Furthermore, cultures have always been in dialogue and exchange. No tradition developed in hermetic isolation. Contemporary rights discourse itself incorporates non-Western influences—from Gandhi's civil disobedience to anti-colonial liberation movements. The notion of pure cultural boundaries requiring protection from external influence is itself a fiction that serves particular interests.
TakeawayClaims of cultural consensus typically reflect the power to define the culture, not genuine agreement—and every tradition contains internal resources for questioning dominant interpretations.
Distinguishing Legitimate Pluralism
Defeating relativism does not require imposing uniform practices across all societies. A sophisticated universalism distinguishes between core protections that admit no cultural exception and implementation details where legitimate variation exists. This distinction preserves space for pluralism while maintaining meaningful universal standards.

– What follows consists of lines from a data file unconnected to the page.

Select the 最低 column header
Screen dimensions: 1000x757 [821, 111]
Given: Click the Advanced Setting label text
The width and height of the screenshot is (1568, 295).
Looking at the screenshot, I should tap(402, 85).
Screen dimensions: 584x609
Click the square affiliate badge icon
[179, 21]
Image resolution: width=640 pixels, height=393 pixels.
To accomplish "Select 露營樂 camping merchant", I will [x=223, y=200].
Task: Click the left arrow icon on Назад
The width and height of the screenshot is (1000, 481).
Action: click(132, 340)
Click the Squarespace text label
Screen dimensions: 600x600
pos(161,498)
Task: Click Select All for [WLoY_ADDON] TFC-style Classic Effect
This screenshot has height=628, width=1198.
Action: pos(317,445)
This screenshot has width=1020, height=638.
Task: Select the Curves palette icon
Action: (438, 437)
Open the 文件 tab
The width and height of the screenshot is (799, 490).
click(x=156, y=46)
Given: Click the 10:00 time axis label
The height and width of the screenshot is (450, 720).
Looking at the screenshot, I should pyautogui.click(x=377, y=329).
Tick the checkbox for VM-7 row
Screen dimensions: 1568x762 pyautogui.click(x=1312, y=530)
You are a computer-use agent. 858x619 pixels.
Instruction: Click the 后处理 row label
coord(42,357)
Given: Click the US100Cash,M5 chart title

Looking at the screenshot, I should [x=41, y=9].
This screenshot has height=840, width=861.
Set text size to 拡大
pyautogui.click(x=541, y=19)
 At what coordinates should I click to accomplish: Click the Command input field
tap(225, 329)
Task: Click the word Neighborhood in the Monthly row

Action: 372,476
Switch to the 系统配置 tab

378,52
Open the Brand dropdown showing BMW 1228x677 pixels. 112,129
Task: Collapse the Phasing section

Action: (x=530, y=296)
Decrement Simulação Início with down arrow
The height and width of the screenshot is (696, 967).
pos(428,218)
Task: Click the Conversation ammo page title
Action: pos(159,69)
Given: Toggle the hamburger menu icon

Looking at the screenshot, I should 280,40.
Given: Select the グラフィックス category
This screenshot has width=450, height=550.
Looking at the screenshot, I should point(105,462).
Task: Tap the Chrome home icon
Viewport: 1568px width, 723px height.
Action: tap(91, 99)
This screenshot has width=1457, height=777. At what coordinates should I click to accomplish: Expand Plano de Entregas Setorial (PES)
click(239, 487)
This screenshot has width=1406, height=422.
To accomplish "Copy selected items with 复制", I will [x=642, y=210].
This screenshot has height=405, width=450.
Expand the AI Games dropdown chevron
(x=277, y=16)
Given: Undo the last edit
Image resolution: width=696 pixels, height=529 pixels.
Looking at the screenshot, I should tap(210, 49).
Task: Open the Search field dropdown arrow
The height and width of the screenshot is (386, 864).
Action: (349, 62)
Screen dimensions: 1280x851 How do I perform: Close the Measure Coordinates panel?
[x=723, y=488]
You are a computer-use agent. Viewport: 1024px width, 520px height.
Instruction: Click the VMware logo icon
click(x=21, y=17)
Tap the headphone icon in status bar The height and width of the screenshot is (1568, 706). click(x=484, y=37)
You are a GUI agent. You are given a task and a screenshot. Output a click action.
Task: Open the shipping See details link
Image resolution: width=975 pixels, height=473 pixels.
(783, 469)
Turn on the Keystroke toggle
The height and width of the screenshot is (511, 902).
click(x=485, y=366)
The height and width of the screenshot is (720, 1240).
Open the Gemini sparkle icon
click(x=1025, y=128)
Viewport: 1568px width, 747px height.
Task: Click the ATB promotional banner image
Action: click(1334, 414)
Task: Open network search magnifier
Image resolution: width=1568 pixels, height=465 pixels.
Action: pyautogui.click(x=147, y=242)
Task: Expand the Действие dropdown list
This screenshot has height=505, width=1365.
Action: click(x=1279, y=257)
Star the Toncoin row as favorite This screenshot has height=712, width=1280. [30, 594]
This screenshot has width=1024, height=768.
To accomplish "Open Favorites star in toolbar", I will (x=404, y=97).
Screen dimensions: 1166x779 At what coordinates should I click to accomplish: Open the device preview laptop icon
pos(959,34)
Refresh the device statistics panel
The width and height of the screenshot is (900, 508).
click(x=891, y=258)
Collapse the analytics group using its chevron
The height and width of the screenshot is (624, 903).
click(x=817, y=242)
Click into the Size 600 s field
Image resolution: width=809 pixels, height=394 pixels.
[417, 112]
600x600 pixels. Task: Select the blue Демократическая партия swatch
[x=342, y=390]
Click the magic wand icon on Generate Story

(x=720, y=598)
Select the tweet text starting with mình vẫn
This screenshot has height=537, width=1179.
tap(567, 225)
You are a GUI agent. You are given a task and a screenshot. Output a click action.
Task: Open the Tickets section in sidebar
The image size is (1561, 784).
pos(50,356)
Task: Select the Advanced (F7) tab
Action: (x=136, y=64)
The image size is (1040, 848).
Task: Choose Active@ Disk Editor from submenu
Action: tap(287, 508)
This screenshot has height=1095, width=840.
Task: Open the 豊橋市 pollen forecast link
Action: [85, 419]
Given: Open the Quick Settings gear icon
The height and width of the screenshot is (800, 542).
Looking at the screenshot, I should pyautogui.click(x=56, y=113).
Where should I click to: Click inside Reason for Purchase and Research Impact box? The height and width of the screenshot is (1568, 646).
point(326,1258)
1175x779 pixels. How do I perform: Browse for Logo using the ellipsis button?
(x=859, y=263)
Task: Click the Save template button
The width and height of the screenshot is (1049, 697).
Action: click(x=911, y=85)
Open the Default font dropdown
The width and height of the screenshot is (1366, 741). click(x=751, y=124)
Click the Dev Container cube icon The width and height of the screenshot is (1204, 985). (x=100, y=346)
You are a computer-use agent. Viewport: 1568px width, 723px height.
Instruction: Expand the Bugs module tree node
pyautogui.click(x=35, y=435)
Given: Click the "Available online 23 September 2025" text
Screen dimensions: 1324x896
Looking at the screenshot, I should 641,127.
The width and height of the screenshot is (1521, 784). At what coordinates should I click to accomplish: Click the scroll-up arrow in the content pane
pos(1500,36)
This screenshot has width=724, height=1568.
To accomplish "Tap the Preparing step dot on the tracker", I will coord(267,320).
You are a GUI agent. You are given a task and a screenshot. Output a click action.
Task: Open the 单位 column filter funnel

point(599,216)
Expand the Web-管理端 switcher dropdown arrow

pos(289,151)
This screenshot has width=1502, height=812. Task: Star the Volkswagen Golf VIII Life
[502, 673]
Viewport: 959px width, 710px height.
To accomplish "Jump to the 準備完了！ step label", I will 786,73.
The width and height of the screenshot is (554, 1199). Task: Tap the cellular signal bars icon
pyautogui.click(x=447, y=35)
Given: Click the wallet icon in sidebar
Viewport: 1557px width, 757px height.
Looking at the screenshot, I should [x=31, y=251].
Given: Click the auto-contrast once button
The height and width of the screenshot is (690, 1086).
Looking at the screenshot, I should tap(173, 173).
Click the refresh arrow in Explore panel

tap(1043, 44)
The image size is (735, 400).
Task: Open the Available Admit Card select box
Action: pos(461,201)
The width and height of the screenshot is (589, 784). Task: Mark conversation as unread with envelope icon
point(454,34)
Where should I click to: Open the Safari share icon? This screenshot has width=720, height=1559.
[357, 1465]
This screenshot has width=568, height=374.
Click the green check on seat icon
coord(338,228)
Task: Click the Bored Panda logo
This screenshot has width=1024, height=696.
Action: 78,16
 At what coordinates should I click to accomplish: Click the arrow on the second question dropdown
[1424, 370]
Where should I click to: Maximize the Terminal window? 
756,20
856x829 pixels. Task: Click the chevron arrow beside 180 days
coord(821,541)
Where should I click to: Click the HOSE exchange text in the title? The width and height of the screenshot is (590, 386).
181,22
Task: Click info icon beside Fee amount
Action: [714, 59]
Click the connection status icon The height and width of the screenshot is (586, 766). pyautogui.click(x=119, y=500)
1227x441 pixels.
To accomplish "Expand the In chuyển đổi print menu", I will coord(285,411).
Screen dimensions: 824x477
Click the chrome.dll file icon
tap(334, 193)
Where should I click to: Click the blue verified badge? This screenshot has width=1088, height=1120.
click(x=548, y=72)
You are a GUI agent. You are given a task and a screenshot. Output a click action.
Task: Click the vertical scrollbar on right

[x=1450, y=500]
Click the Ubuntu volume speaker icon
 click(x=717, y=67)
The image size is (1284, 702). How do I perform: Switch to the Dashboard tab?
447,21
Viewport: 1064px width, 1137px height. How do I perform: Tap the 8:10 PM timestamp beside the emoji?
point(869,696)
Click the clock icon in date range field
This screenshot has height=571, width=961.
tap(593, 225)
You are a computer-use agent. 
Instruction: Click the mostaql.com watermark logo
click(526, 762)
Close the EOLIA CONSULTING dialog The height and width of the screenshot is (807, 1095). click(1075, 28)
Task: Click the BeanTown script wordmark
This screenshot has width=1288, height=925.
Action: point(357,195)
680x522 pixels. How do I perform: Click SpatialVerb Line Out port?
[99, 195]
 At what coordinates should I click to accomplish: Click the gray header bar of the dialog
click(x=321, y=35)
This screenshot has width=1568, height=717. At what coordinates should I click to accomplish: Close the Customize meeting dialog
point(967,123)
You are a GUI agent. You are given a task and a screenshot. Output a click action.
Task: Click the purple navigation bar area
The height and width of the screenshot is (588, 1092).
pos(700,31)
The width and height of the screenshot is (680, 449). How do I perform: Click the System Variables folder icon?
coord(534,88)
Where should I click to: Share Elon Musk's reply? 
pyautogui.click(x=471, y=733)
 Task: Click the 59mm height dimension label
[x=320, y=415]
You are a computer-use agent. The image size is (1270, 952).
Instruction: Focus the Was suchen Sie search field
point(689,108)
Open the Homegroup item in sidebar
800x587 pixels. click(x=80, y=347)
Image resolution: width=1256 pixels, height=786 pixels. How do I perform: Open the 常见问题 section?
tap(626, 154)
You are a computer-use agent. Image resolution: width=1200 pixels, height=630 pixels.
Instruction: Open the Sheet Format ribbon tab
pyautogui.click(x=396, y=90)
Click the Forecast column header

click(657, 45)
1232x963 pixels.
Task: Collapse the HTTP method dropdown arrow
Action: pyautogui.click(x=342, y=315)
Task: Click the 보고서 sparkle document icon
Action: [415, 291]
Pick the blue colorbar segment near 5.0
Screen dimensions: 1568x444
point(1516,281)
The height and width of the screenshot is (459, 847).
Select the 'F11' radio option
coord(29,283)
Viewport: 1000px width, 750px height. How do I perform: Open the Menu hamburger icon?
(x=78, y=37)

Consider the prohibition on torture. No cultural context renders the deliberate infliction of severe suffering on helpless persons acceptable. Arguments invoking traditional punishment practices either misdescribe the practice, appeal to contested interpretations, or simply reveal that some traditions contain elements requiring reform. Cultural explanation does not equal cultural justification.
Rights to political participation admit more variation. Democracy can take multiple institutional forms—parliamentary or presidential systems, federal or unitary structures, different electoral mechanisms. The core commitment to meaningful voice in collective decisions constraining one's life can be realized through diverse arrangements suited to different contexts.
Gender equality illustrates the distinction's practical importance. The fundamental principle that women possess equal moral status admits no cultural exception. Yet this principle does not dictate specific family structures, inheritance rules, or social arrangements. Multiple paths exist toward societies where women exercise genuine agency over their lives.
The capabilities approach, developed by Amartya Sen and Martha Nussbaum, offers one framework for navigating this terrain. It identifies central human capabilities—life, bodily integrity, practical reason, affiliation, and others—whose protection constitutes minimal conditions for human dignity. These capabilities are abstract enough to accommodate diverse realization while concrete enough to ground cross-cultural critique.
TakeawayUniversal human rights require distinguishing non-negotiable core protections from the many legitimate ways different societies can institutionalize and interpret those protections.
Cultural relativism contains a self-undermining logic. If all moral claims are culturally relative, so is the claim that we should respect cultural difference. The relativist cannot consistently hold that tolerance is universally required while denying universal moral claims. The position collapses into either inconsistency or a might-makes-right nihilism that serves oppressors, not the vulnerable.
The legitimate concerns motivating relativism—resisting imperialism, respecting difference, acknowledging historical wrongs—are better served by a reflexive universalism that learns from cross-cultural dialogue. Such dialogue requires that no culture claim exemption from critique, including Western liberal societies. Human rights apply to drone strikes and mass incarceration as much as to practices elsewhere.
What emerges is not triumphalist universalism but a more humble and robust alternative. Universal protections exist not because Western philosophy discovered eternal truths but because human vulnerability is universal, power everywhere tends toward abuse, and certain protections have proven necessary across wildly different contexts. The defense of human rights need not rest on metaphysical foundations—it rests on learning what humans everywhere require to live with minimal dignity.